Search code examples
pythonregexperformancetimeformat

Why does the basic string formatting outperforms the built-in re.compile() function?


So I used dis library (disassembler for Python bytecode) to understand what causes such an interesting performance difference which is observed at different scales, even with 1000s of strings unlike the one string example below. However, I am still clueless.

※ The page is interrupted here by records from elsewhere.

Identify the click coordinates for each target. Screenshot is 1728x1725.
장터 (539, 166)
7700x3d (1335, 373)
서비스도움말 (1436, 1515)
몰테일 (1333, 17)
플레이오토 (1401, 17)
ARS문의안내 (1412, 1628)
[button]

I used both standard time library and timeit for the calculations.

import timeit

def find_overlapped_instances(regexx, string):
    found_any = False
    for start in range(len(string)):
        if(found_any):#addition
            break
        for end in range(start, len(string)):
            cur = string[start:end+1]
            if re.match(regex, cur):
                found_any = True
                break
    return found_any

#regex = re.compile(r'F.{4}D.AX')
regex = r'^{}$'.format(r'F.{4}D.AX') 


fasta_file = "voodoo.fasta"

total_time = 0
num_hits = 0
for record in SeqIO.parse(fasta_file, "fasta"):
    sequence = str(record.seq)
    starttime = timeit.default_timer()
    found_1 = find_overlapped_instances(regex, sequence)
    total_time += timeit.default_timer()-starttime
    if(found_1):
        num_hits += 1
print(num_hits)
print(total_time)    

Formatting seems to affect the performance in search (which is the main and nearly only source of computation) in a good way which somehow makes a ~25% performance difference in general:

Searching the pattern in n strings re.compile() r'^{}$'.format()
n = 200 64.3 seconds 47.1 seconds
n = 400 136.7 seconds 101.7 seconds

Can someone help me understand why this might be happening?


Solution

  • Apart from the fact that the test should use the same regex (i.e. both with or without the ^ and $ anchors), the main problem is that when you have the compiled regular expression object, you should not pass it as first argument to re.match, but call match on that object. Only then you will benefit from that compilation.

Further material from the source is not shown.